The TankerTrackers wrote on X that it had traced increasing exports of oil from Iran to other markets in the second half of December.
“Iran’s crude oil exports have rebounded sharply after a slower first half of December 2024,” it added.
The service did not provide more details or figures.
It came nearly a month after reports suggested that Iranian oil exports had dropped to multi-month lows mainly because of an increase in domestic demand and also because of growing political and military tensions in the region.
Kpler, another major data analytics firm, said in mid-December that Iranian oil exports to China had reached an average of 1.31 million barrels per day (bpd) in November, down 0.524 million bpd from October and the lowest reported in four months.

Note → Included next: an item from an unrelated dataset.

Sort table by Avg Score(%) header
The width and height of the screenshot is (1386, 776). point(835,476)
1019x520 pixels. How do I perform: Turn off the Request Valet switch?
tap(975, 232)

The company announced new US sanctions affecting Iran’s oil transport arrangements with Chinese customers had also influenced the shipments.
It said that Iran’s floating oil supplies near Singapore and Malaysia had increased in early December because of declining deliveries to China.
Iranian Oil Ministry authorities rejected the figures and stated there had been no major change in the volume of exports to China.
Some other sources said a sudden fall of the government in Syria, a major customer of Iranian oil in the past year, had also affected the supplies.
They added developments in Syria had provided the Chinese customers with increased negotiating power on prices because more Iranian oil shipments were being rerouted to China after the ouster of Syrian President Basher al-Assad in early December.
Iran has been supplying a bulk of its crude oil to private buyers in China in the past years to avoid US sanctions that restrict deliveries to state buyers.